A federal District court judge has nixed a rightwing "voter fraud" group's Motion to Intervene on behalf of the state of Texas in the U.S. Dept. of Justice's lawsuit to block the Lone Star state's polling place Photo ID restriction law.
Last month, The BRAD BLOG reported on the DoJ's Opposition motion filed in response to the motion by the Republican "voter fraud" fraudsters who call themselves "True the Vote" (TTV). In its motion, TTV sought to become a party to the DoJ's federal legal challenge to SB-14, the state's polling place Photo ID restriction law which TX Attorney General Greg Abbott (R) instituted just hours after the U.S. Supreme Court demolished one of the central protections of the long-standing federal Voting Rights Act this past summer.
Last week, U.S. District Court Judge Nelva Gonzales Ramos tersely dismissed TTV's motion, issuing a two-page order [PDF] finding that the organization's "interests are generalized and are adequately represented by the State Defendants."
"The Court finds that True the Vote's intended contribution to this case may be accomplished without the necessity of, or burden incident to, making it a party," Ramos said.
The Judge's ruling was in line with the DoJ's own response to TTV's motion.
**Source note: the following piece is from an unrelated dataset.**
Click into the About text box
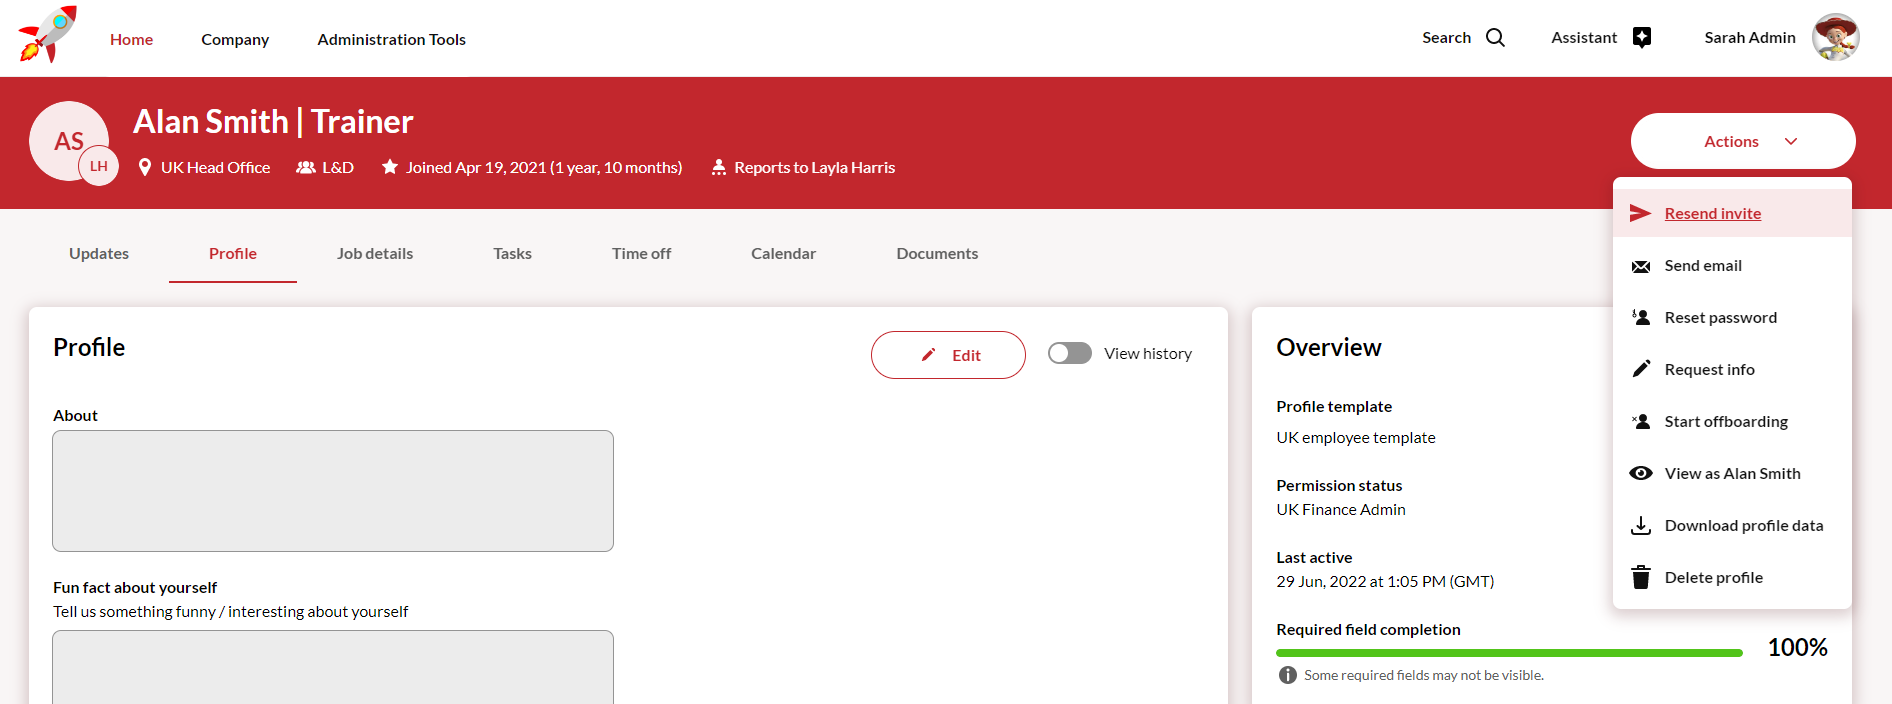This screenshot has width=1892, height=704. coord(333,491)
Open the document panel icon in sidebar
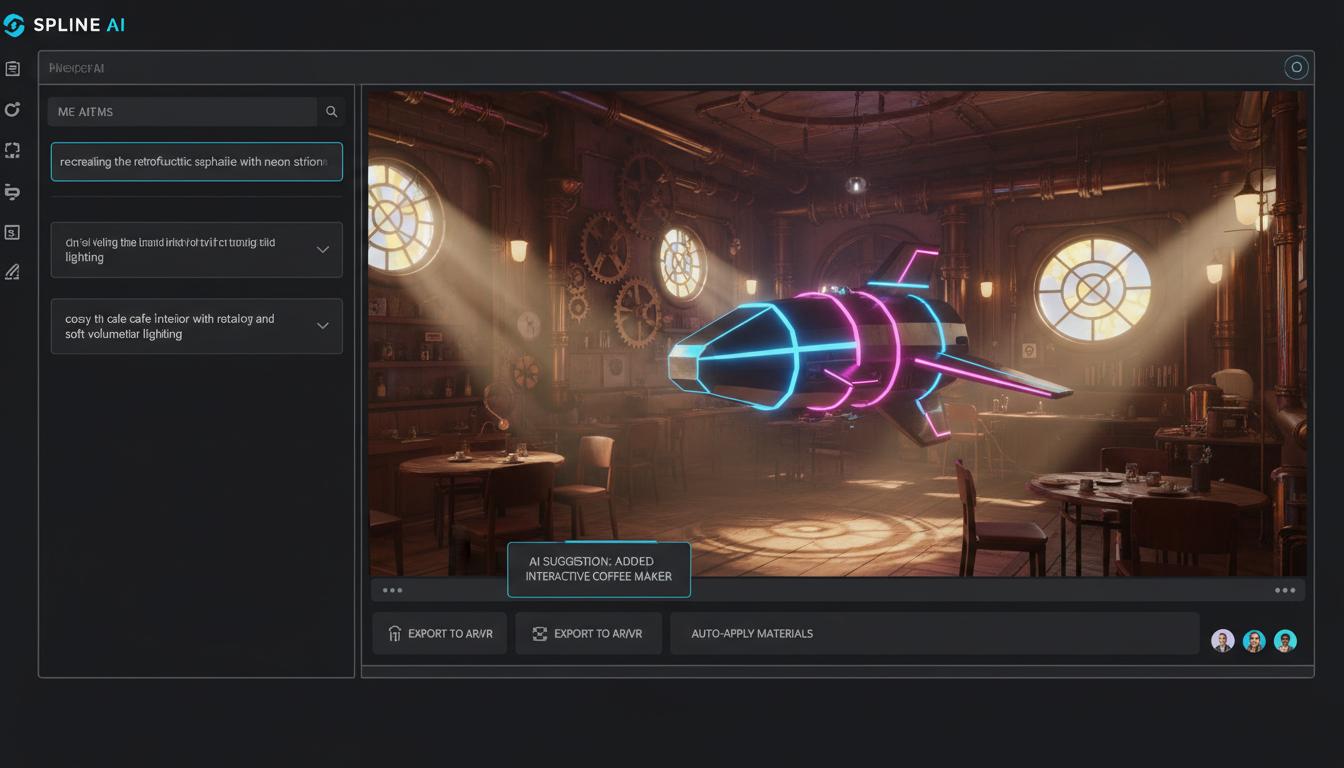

They had argued that the group had not established a right to intervene because their motion detailed little more than a generalized grievance and because its allegation "that illegal voting might be prevented by enforcement of SB 14 is, at best, speculative." Permissive intervention was inappropriate because, the DoJ argued at the time, since the group was adequately represented already by the State of Texas itself. Its participation in the case, the DoJ claimed, would be unduly burdensome in that the group seeks to divert the court's attention from the legal issues relating to polling place Photo ID restriction laws "to issues concerning True the Vote's numerous allegations of purported voter registration irregularities."
In our previous piece on the DoJ's response to True the Vote, we highlighted the group's extraordinary track record of deceptive voter suppression tactics and noted that it would be "absurd" that the hapless TTV should be ever be taken seriously by anybody, much less allowed to intervene in a critical federal lawsuit.
Although the court will still permit TTV to file amicus curiae (friend of the court) briefs, last week's ruling should serve to help expedite the proceedings without unnecessary diversionary tactics from this unreliable, deceptive Republican voter suppression front group.
Judge Ramos has set a September 2014 trial date in the case, which will come just two months before Abbott, defending the state as AG, will likely face his own election contest for Governor as the Texas Republican Party's currently-presumptive nominee. This past September, we detailed how the TX law at issue had already been found in violation of both federal law and the Constitution in previous cases that had come before the courts prior to the U.S. Supreme Court carving out the heart of the federal Voting Rights Act in late June of this year.